Generation of recombinant hybrid flagellins genetically fused to the CD4⁺ T-cell-specific gp43-derived P10 epitope. (A) Schematic representation of the recombinant flagellins after P10 in-frame insertion at FliC central hypervariable domain. The two recombinant flagellins carried the P10 peptide (FliCd-P10) or the P10 peptide with lysine residues on each side of the fusion site (FliCd-P10L). (B) Coomassie blue-stained 12% polyacrylamide gel loaded with flagellins extracted from different Salmonella strains. Lane 1, molecular mass markers (Fermentas); lane 2, FliCd flagellin extracted from S. Dublin strain SL5930 (with no insert); lane 3, FliCd-P10 flagellin extracted from S. Dublin strain SLP10; lane 4, FliCd-P10L flagellin extracted from S. Dublin strain SLP10L; lane 5, purified gp43. Each well was loaded with approximately 2 μg of purified flagellins or gp43.

FIG. 3.

Cytokine relative ratios measured in lungs of mice after challenge with the Pb18 strain.

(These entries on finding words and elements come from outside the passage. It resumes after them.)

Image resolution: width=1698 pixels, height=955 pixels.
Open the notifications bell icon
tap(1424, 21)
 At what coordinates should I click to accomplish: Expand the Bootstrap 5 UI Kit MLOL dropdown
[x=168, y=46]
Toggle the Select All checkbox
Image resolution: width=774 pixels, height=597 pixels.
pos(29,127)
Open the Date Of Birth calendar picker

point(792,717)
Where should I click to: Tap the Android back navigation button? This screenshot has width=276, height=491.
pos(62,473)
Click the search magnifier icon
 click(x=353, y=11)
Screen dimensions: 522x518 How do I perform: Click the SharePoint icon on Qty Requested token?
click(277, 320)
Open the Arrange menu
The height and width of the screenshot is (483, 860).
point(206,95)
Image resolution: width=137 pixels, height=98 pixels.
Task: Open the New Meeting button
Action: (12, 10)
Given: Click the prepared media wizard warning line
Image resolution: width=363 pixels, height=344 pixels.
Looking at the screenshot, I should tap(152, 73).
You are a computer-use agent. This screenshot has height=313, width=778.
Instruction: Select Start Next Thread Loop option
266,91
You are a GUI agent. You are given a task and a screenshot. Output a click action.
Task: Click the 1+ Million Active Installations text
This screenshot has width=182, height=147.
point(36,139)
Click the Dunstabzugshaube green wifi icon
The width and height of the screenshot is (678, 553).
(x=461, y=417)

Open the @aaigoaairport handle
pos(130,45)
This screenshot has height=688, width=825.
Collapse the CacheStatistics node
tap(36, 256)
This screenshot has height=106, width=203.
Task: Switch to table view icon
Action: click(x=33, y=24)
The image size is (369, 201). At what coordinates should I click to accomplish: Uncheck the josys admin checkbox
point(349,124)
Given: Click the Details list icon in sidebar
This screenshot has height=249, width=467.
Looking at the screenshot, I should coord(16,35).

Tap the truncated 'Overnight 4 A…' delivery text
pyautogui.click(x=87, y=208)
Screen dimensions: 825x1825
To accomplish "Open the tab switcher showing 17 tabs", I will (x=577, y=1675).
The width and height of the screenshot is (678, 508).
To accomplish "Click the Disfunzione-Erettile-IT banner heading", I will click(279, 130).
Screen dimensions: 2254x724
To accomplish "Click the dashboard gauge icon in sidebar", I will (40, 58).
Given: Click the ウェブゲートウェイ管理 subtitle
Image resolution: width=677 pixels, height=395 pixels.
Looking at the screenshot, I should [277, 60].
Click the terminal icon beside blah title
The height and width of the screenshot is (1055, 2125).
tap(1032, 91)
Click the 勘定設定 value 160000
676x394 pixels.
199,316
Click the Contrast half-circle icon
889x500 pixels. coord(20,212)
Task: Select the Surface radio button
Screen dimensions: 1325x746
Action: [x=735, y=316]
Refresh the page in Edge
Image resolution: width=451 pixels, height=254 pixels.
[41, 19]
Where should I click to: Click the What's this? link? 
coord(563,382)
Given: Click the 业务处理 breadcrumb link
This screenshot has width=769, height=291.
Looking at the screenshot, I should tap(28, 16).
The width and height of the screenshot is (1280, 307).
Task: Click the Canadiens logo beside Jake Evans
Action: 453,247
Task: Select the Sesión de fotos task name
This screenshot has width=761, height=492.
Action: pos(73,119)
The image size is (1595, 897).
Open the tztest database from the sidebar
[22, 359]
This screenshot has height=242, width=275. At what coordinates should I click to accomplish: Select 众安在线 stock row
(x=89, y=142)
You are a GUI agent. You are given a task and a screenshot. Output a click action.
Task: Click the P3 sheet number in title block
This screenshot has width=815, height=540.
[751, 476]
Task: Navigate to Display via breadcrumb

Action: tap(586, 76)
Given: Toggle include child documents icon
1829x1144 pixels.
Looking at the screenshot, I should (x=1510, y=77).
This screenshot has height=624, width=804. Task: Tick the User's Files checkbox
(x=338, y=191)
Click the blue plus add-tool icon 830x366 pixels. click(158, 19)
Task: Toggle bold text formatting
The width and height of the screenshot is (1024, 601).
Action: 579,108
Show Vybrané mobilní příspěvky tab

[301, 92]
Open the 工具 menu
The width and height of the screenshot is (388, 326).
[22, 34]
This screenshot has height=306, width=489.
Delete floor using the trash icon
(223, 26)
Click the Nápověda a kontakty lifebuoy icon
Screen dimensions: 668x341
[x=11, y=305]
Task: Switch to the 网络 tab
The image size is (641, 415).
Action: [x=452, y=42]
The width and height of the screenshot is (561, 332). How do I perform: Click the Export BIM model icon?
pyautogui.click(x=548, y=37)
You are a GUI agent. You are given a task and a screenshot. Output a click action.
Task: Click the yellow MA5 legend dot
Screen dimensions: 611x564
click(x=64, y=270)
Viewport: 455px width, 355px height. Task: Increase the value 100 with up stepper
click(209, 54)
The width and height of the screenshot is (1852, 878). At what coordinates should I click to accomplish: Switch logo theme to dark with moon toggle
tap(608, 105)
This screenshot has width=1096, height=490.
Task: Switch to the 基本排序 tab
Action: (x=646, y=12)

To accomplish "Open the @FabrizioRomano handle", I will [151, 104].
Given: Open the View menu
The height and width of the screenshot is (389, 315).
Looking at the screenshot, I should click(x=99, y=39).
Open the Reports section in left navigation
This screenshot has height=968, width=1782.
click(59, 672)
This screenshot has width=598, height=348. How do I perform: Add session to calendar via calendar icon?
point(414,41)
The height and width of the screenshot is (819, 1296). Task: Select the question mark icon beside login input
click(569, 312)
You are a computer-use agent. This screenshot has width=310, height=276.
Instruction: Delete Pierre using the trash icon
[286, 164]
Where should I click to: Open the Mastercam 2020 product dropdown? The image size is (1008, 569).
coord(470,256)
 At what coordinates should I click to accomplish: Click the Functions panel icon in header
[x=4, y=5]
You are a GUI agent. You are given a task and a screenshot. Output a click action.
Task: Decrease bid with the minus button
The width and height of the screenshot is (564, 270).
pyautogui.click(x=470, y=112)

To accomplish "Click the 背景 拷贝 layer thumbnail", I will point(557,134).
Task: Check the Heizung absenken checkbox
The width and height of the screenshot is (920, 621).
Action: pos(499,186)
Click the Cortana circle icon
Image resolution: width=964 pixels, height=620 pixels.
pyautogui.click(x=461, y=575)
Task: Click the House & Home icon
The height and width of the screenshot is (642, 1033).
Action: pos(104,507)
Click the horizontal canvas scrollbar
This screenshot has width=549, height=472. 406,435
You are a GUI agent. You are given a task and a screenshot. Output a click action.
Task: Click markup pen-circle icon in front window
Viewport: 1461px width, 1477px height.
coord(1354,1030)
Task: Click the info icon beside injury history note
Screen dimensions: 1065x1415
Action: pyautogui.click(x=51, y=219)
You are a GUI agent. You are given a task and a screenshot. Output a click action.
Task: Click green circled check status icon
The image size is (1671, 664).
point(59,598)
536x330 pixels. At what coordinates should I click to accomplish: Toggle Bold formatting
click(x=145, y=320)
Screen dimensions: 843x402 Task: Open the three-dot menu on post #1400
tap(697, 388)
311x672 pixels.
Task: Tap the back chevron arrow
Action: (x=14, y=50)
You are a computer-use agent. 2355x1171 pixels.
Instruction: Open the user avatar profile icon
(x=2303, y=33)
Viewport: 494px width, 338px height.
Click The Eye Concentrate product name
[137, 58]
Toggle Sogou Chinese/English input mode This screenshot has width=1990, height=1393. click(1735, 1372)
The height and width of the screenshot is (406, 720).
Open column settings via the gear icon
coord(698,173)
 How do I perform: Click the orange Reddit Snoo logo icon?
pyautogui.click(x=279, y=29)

All cytokines were measured in whole extracts of lung cells. Immunization groups and specific cytokine values used in the cytokine ratio determination were as depicted in Table 2.

FIG. 4.

Detection of viable fungal cells in lung tissues of vaccinated mice after i.t. challenge with P. brasiliensis Pb18. (A) Detection of viable fungi in mice i.n. immunized with purified gp43 or gp43 admixed with FliC. Immunization groups are as described in the legend to Fig. 2. (B) Detection of viable fungal cells in mice i.n. immunized with P10 epitope genetically fused with flagellin (FliCd-P10 or FliCd-P10L) or synthetic P10 peptide admixed with FliC flagellin. PBS, mice immunized only with PBS; FliCd, mice immunized only with FliC; FliCd-P10 and FliCd-P10L, mice immunized with purified recombinant FliCd-P10 and FliCd-P10L, respectively; P10+FliCd, mice immunized with P10 admixed with FliCd. All mice groups were i.t. challenged with the Pb18 strain and sacrificed 2 months later for determination of CFU in homogenized lung tissue. The same experiments were repeated three times. Each bar represents the medium number plus standard deviation in organs collected from 8 to 10 animals in each group. Asterisks indicate statistically significant differences between results detected in mice immunized with gp43 and P10 and those in mice immunized only with FliC (*, P ≤ 0.05; **, P ≤ 0.01).

FIG. 5.

Representative histopathology of lung lesions caused by P. brasiliensis strain Pb18 in mice immunized with different vaccine formulations. Tissue samples were collected 2 months after i.t. challenge with strain Pb18. (A) Lung section from PBS-immunized mouse with granuloma containing multiple viable fungal cells. (B) Lung section from a mouse immunized with gp43 admixed with FliC. Observe the extensive granulomatous lesions with intense cellular infiltration and large number of multiplying fungal cells. (C) Lung section from mouse immunized with the hybrid FliCd-P10L. (D) Lung section from mouse immunized with P10 admixed with FliC showing preserved alveolar structure and absence of granulomatous lesions and fungal cells. All sections were amplified 40-fold and stained with hematoxylin-eosin.